▶ [Directions for this task]: Your answer should be the lines from the one with "You are a computer-use agent." to the end of the data below, both included, exact and free of pictures.
==== Records shown ====
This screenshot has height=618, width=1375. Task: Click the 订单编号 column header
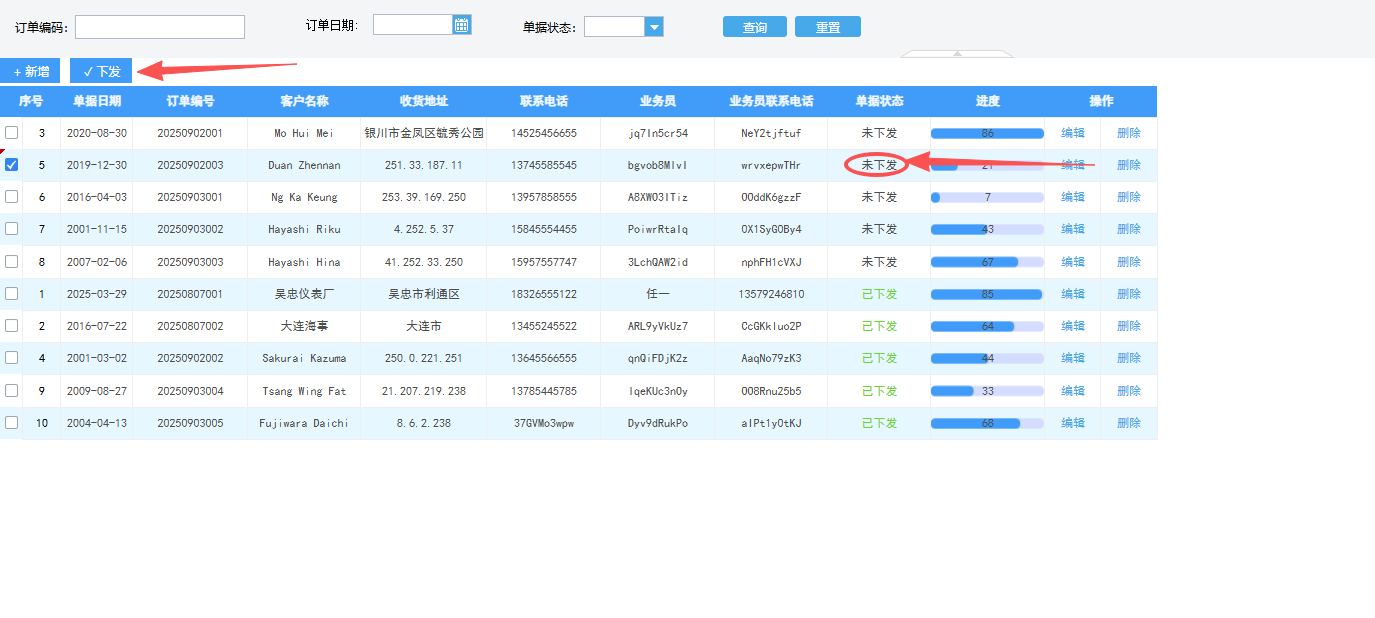190,101
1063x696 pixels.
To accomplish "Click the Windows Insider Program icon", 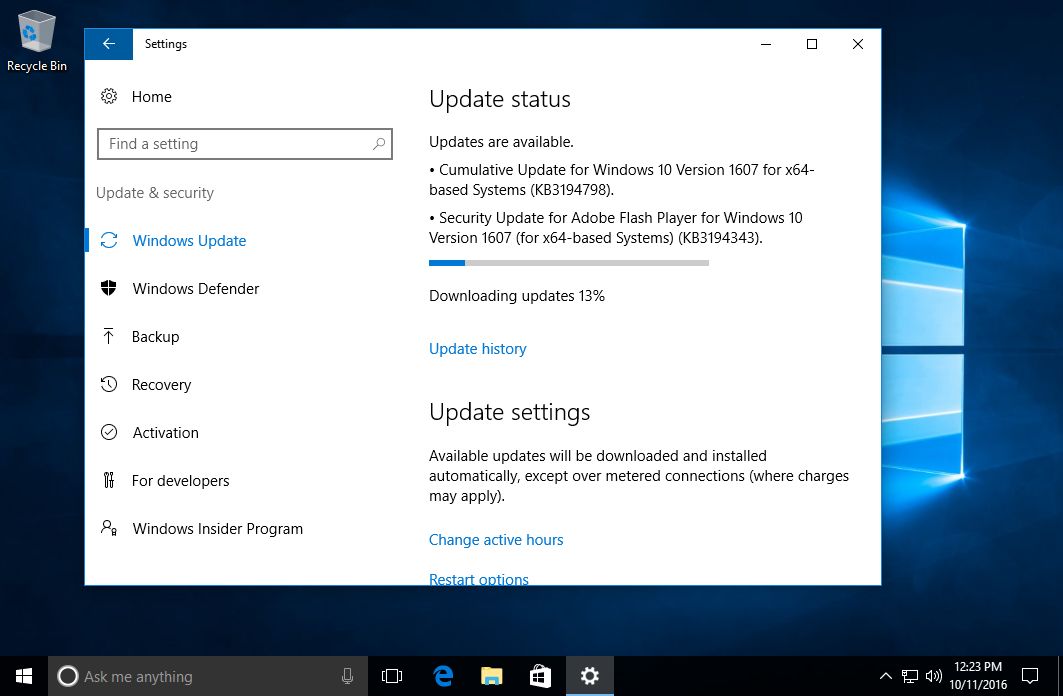I will [x=108, y=528].
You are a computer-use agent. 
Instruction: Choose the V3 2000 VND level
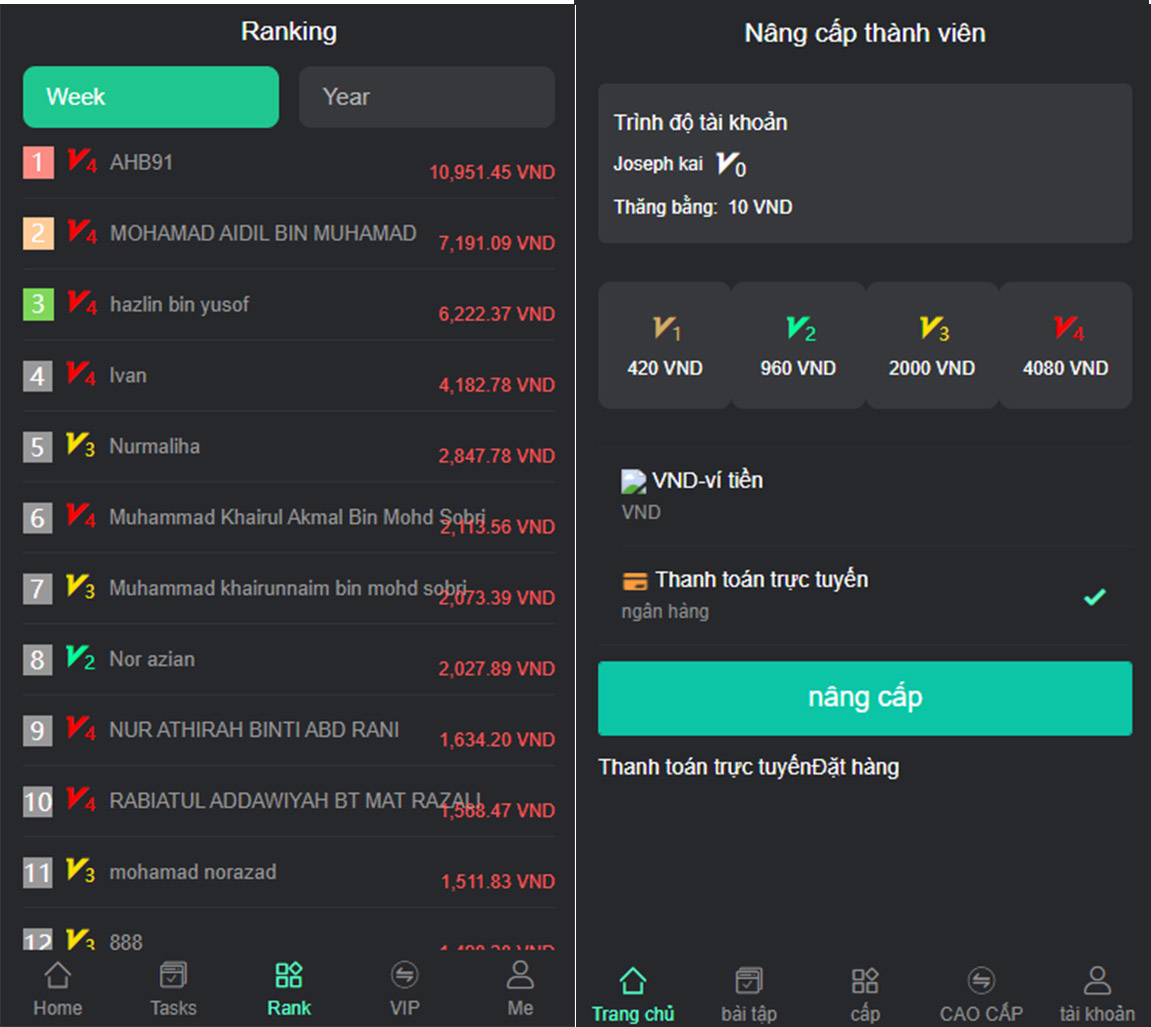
====
▶ [Response for this exercise]:
You are a computer-use agent. 
Instruction: Choose the V3 2000 VND level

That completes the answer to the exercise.